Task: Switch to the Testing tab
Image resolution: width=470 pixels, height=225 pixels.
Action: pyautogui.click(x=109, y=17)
--- --- ---
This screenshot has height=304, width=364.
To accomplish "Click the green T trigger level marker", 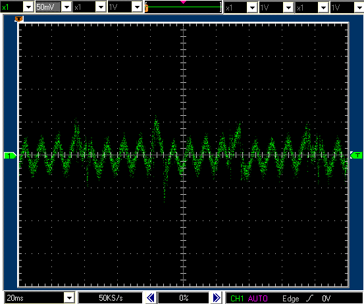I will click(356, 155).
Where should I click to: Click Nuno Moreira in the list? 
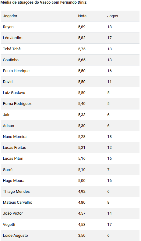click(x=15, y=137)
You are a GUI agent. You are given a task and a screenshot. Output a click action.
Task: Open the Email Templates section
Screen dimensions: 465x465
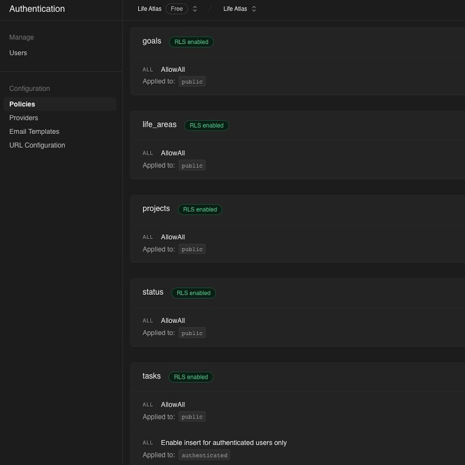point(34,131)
--- --- ---
All lines in the records with the string "screenshot" should be copied out.

◆ Output of the exercise ◆
This screenshot has height=304, width=364.
You are a GUI agent. You are given a task and a screenshot. Output a click action.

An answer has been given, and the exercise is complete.